A codeline is defined by Rozanski and Woods[1] as a particular version of a set of source code files with a well-defined organizational structure. This structure includes elements such as the directory structure, but also the utilities needed to test and release a build. Because the organization of the tests was already discussed in the section Standardization of Testing, this section will mainly describe the organization of the source files and how the project is built and released.

GitHub plays a major role in the codeline organization, as it gives contributors an easy way of accessing the code and also gives the owner an easy way of releasing it. The Jekyll project actually consists of multiple GitHub repositories. The main project is located in the Jekyll repository, but entities such as the sitemap plug-in, the general classifier module and the integration tests have a separate repository.

The directory structure of the main project is displayed in Figure 4. The contents of the most notable subdirectories are also shown in this diagram. The box of each subdirectory is connected to its parent directory by a line. The lib folder contains the main jekyll.rb file and the Jekyll folder where the rest of the source code is located. Additionally, it contains the files for the default site template in the site_template subdirectory. The 3 subdirectories of lib/jekyll/, commands, converters and tags, only contain up to 6 Ruby files each.

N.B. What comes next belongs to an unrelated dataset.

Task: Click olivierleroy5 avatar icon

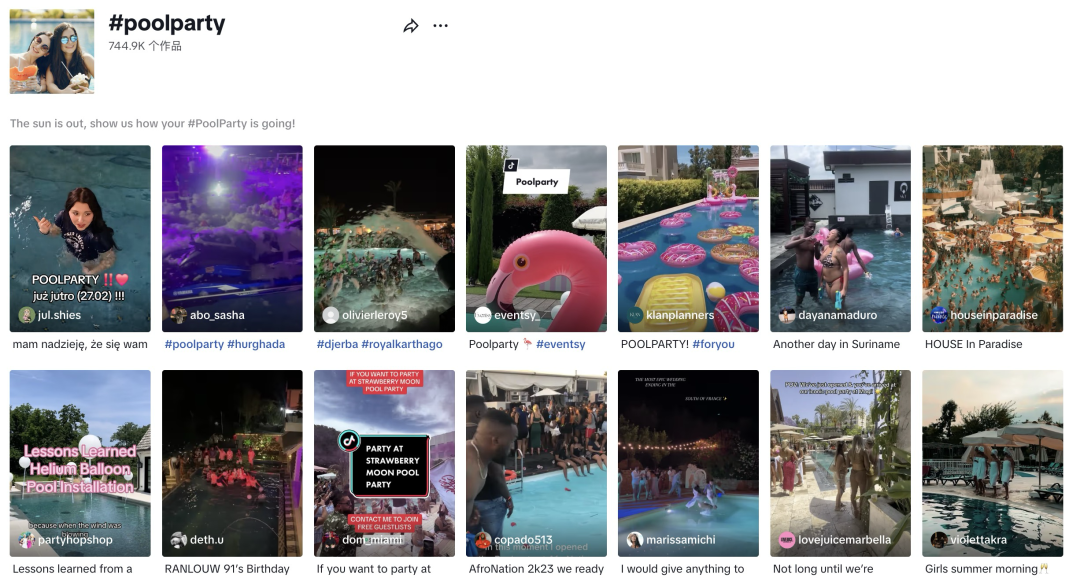Action: click(330, 315)
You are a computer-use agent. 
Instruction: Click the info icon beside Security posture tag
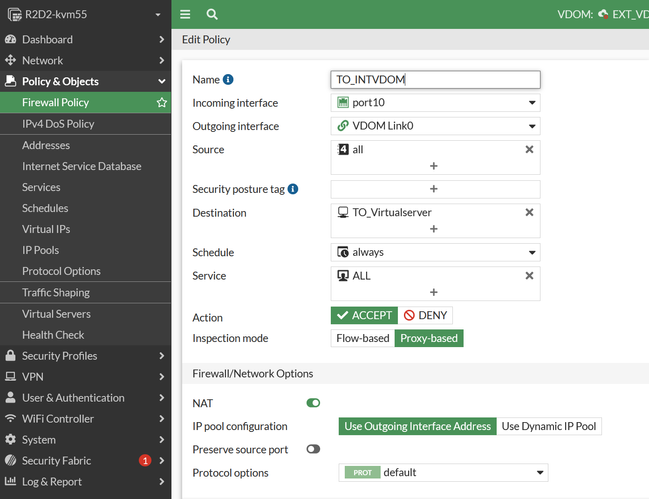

However, the lib/jekyll folder also contains 35 Ruby files in the folder itself. This is a very large number of files for a single folder and these should preferably be placed in separate folders to maintain a clear and organized structure. One could for example place the files site.rb, post.rb, page.rb and document.rb in a new subdirectory site to organize the lib/jekyll folder.

Figure 4: Directory Structure Figure 4 - Directory Structure

Some other notable subdirectories are features, script, site and test. The features directory contains .feature files that are used by the Cucumber plugin, which lets developers describe the behavior of software in plain text. Scripts for e.g. building, testing and running plug-ins are located in the scripts subdirectory. Finally, the site directory contains all code for the Jekyll Site and the test directory contains the files required for automated tests.

Despite the large number of dependencies, building Jekyll is very simple thanks to Bundler. When the dependencies of the project are specified in a gem file, Bundler ensures that all of these are present and up-to-date. This is done by simply calling bundle install.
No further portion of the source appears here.